Stored data:
──────────
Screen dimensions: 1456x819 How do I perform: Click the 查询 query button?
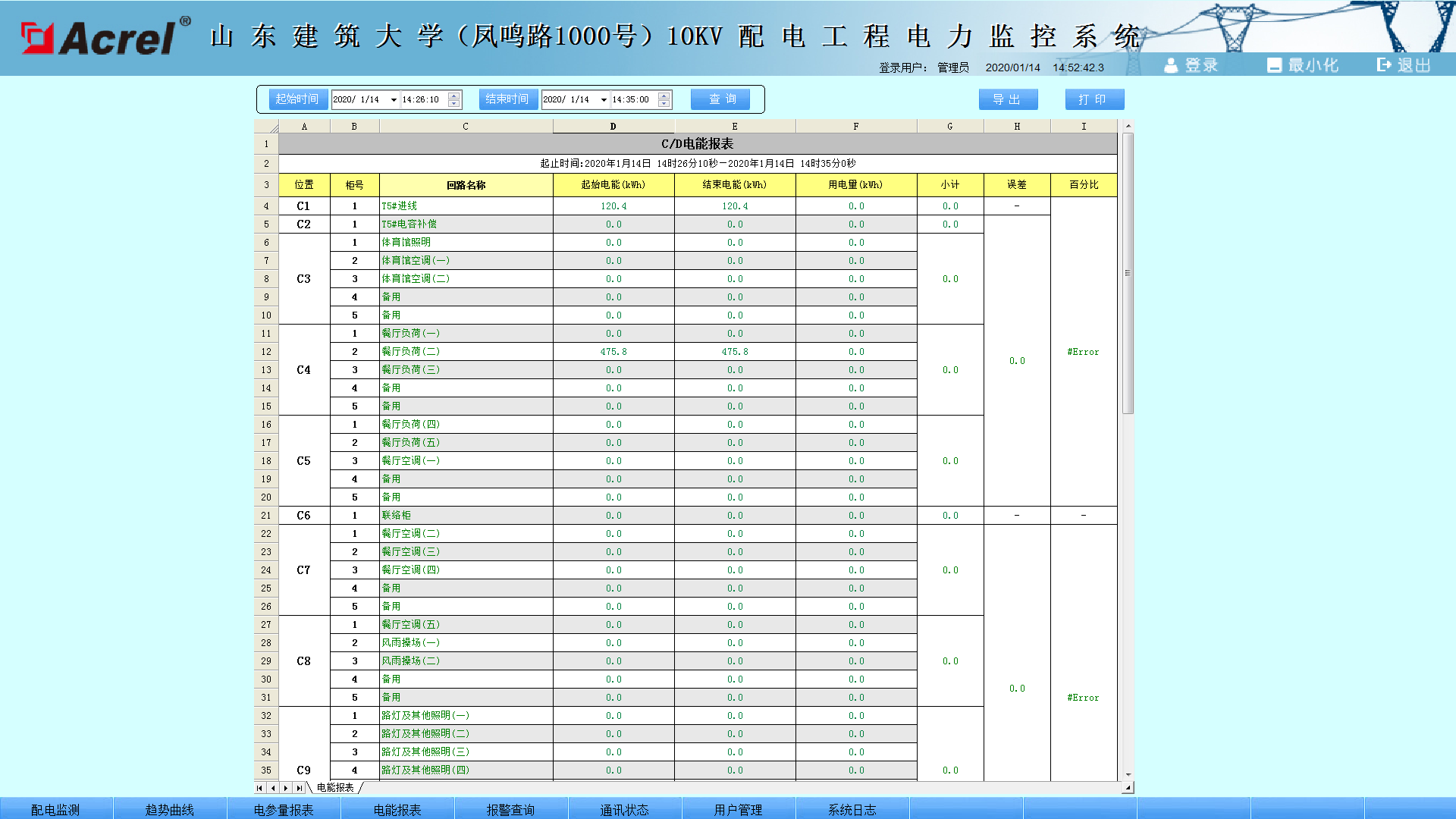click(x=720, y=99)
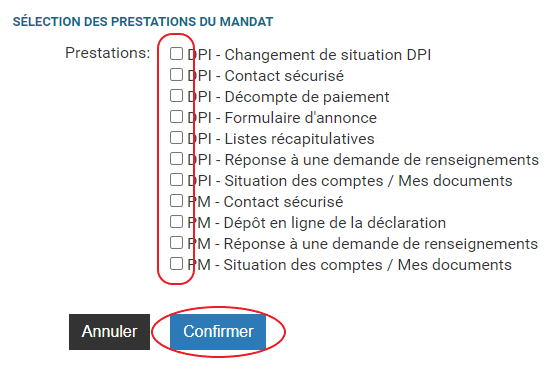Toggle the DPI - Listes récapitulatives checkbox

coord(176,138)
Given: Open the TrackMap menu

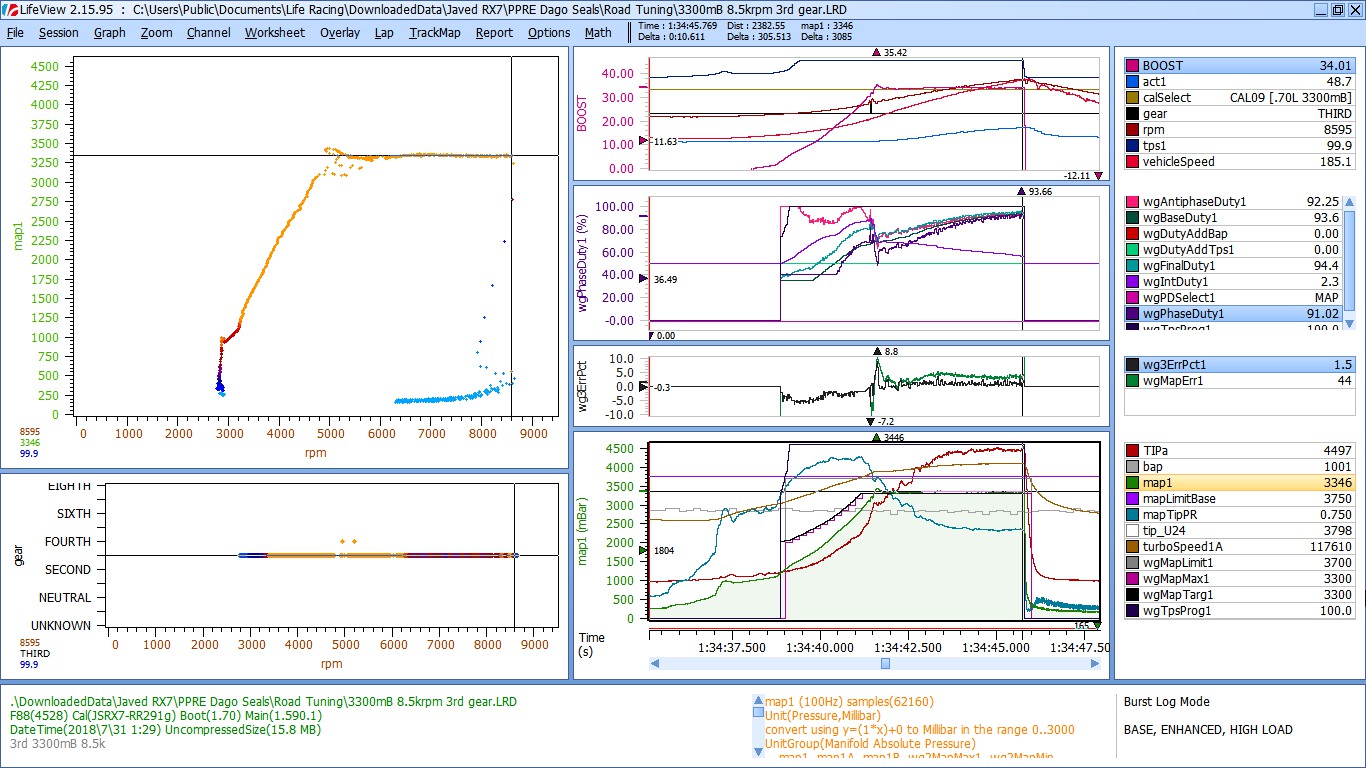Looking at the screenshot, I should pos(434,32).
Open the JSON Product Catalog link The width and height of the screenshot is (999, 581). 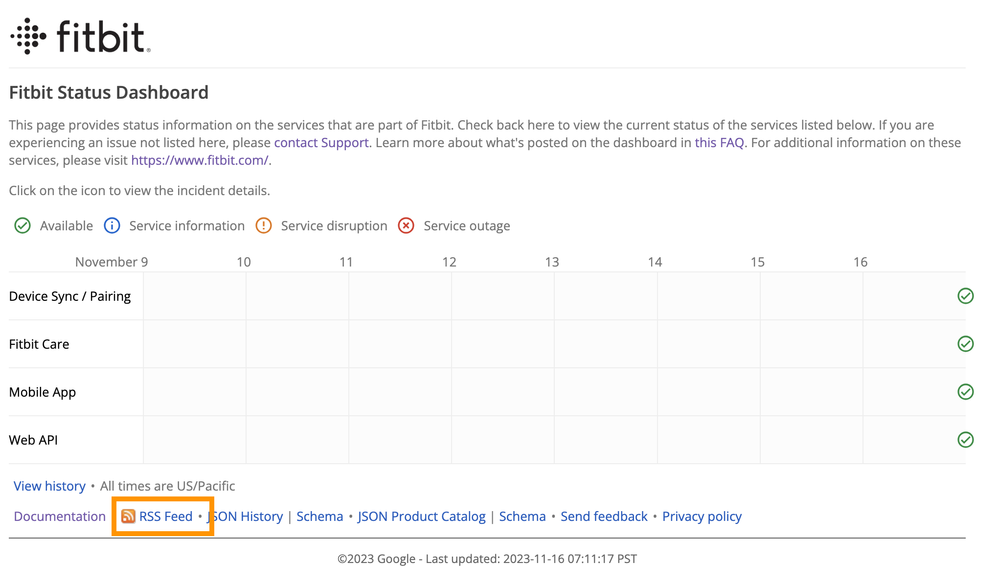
──────────
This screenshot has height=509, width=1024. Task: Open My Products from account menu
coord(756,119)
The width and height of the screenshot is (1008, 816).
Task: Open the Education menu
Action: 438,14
──────────
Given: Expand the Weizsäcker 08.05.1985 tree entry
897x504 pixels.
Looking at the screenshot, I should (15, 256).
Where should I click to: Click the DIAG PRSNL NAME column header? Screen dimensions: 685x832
──────────
Reproduce the stretch of rows from the line containing "Given: Expand the" through the line containing "Where should I", changing "tree entry" to "tree node" and leaving everything else in those lines unchanged.

Given: Expand the Weizsäcker 08.05.1985 tree node
897x504 pixels.
Looking at the screenshot, I should (15, 256).
Where should I click to: Click the DIAG PRSNL NAME column header? Screen dimensions: 685x832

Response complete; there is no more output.